Mais do que um item coadjuvante, o tapete eleito para o projeto do escritório Schuchovski Arquitetura confere vivacidade e elegância à proposta de interiores. Foto: Eduardo Macarios

Transcender a questão utilitária foi um divisor de águas na criação, nos costumes e no mercado de tapeçaria que surgiu a partir disso. Logo, o mundo descobriu a beleza, a resistência e a versatilidade das peças, que se tornaram cobiçadas ao redor do globo — até hoje, após a confecção do primeiro tapete de quem se tem registro, o Pazyryk, há cerca de dois mil e quinhentos anos. A atemporalidade dos modelos orientais é uma de suas características mais instigantes. Afinal, são poucos os objetos que resistem com tanta graça às amarras do tempo.

Conceber uma casa viva, dinâmica e aconchegante era o objetivo da arquiteta Eliza Schuchovski — missão na qual o tapete se tornou um item indispensável. O modelo em pelos de nylon tem desenho geométrico em duas cores e diferentes alturas, provocando multissensorialmente quem passeia pelo espaço de convivência. Foto: Eduardo Macarios

Por serem peças soltas e com alto valor afetivo e cultural agregado, elas sobrevivem a mudanças e passam de pai para filho por gerações. “É possível encontrar peças centenárias que são como herança para famílias mais tradicionais, uma forma de valorizar o trabalho artesanal”, conta Bruno Yanke, especialista e empresário do ramo de tapetes, que atua à frente da marca Tapeteiro.

Hoje, os tapetes orientais feitos no Irã, no Egito e em outros países asiáticos estão presentes em projetos de interiores de diferentes estilos. Do clássico ao contemporâneo, a estética das peças originais é sempre sofisticada, além de contar histórias e ser sinônimo de aconchego.

A cobertura duplex esbanja conforto, tanto nos espaços íntimos quanto nos sociais, onde o bem receber é valorizado. Nesse contexto, tapetes confortáveis e atemporais não poderiam ficar de fora. Foto: Jomar Bragança

Mais do que cenários coadjuvantes, os espaços habitados podem ser narradores de grandes histórias. No projeto elaborado pelas designers Linda Martins e Linda Cris Araújo, do Maraú Design Studio, o tapete cumpre esse papel, pois já fazia parte do acervo da família. Para as profissionais, não teria como deixá-lo de fora da proposta. “O modelo shaggy, com pelagem mais alta, quente e aconchegante, se mostrou perfeito para esse espaço”, conta o duo.

No andar superior do projeto localizado em Belo Horizonte, a sala da adega ganhou um tapete com fibras naturais, que abraça os móveis e setoriza o espaço. Foto: Jomar Bragança

A partir do século XVIII, a produção de tapetes evoluiu, principalmente após a revolução industrial, quando os artesãos perderam espaço para as máquinas.

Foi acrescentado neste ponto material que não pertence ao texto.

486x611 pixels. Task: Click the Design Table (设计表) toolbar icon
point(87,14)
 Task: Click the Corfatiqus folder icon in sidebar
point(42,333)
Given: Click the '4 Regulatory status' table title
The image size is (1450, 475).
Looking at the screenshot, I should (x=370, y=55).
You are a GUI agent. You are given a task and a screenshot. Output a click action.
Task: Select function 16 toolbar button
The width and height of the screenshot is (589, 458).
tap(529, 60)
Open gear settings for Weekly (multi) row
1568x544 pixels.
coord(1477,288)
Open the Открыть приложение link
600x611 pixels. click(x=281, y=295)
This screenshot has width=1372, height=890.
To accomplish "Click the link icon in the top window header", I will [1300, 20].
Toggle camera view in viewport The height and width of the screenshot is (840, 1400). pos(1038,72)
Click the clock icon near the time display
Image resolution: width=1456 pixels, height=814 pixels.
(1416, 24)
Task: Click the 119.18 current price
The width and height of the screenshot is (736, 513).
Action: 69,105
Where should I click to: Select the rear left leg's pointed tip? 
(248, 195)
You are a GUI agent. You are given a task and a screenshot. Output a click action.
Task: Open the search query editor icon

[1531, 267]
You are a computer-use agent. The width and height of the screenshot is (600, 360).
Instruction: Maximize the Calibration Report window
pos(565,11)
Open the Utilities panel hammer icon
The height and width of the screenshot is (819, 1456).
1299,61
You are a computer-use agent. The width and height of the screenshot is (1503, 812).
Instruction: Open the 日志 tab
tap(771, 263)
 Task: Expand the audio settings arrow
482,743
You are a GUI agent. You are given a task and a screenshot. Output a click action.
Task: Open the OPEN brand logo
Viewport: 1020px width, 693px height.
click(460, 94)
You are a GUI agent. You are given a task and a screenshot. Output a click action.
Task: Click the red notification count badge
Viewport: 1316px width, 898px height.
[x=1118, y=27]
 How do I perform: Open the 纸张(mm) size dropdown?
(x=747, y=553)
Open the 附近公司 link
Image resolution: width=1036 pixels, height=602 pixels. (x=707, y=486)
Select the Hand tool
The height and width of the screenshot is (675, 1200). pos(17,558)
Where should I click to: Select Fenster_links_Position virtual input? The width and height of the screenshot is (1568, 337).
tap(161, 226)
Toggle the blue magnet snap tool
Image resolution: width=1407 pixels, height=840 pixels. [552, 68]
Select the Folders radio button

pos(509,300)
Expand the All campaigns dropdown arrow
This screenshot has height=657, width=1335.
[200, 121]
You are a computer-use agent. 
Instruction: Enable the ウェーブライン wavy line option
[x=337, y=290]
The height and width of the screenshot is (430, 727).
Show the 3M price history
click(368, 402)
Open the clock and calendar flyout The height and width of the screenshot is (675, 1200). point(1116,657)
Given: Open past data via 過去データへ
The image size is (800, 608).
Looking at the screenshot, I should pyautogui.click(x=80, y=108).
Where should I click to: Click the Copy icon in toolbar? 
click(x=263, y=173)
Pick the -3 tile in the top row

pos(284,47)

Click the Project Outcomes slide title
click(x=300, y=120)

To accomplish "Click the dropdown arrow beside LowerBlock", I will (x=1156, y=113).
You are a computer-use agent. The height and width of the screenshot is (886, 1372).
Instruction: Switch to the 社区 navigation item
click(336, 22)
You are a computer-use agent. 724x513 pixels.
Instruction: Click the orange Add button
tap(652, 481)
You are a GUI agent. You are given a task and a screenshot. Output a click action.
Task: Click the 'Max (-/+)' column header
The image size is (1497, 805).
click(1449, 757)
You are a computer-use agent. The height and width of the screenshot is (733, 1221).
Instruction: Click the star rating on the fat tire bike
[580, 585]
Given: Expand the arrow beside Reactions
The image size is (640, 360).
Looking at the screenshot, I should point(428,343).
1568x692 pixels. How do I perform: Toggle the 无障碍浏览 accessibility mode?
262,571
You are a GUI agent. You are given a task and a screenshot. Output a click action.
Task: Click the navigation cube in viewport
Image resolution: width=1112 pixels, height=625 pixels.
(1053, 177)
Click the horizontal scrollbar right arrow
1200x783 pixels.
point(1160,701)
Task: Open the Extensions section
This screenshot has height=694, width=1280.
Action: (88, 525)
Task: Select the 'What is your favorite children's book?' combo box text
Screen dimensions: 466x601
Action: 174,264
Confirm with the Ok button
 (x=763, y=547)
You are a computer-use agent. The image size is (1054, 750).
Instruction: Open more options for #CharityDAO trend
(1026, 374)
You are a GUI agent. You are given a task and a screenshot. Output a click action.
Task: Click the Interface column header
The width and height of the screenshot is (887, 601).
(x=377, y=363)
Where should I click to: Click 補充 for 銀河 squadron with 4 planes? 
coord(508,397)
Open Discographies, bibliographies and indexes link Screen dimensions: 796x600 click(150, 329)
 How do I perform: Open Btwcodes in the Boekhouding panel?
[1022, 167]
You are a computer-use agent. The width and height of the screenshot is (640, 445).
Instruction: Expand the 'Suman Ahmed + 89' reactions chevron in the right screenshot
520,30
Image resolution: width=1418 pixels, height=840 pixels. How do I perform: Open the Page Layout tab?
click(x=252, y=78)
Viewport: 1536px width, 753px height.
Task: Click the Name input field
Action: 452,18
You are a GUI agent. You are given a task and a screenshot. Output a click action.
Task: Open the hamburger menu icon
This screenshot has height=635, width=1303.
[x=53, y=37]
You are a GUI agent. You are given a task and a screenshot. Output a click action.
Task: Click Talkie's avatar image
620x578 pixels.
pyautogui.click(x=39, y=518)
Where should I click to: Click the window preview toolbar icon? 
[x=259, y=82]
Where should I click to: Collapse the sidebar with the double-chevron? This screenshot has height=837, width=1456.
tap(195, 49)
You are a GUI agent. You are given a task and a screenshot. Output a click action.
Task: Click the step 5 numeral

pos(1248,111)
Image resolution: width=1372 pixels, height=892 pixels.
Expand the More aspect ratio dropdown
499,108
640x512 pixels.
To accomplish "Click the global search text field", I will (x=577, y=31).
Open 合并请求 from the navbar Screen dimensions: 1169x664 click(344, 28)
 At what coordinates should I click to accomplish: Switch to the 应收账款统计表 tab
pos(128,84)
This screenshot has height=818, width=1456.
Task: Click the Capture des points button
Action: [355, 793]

As padronagens de fauna e flora, que identificavam as raças dos tapetes típicos das regiões asiáticas, assim como as fibras naturais, como lã e algodão, cederam espaço para modelos geométricos e com tecidos sintéticos.

Com desenho moderno e materiais milenares, o Kilim Chevron indiano (à esq.) é feito em tear. O fio de algodão é a base da urdidura. Em perfeita sintonia, a lã se entrelaça entre o algodão em uma densa trama manual. À direita, a criação do brasiliense Humberto da Mata, feita em recorte e colagem e posteriormente digitalizada, tem linhas paralelas aleatórias, que criam um efeito singular. Foto: Kacio Lira

Atualmente, as duas vertentes coexistem: ambas com particularidades que agradam diferentes perfis.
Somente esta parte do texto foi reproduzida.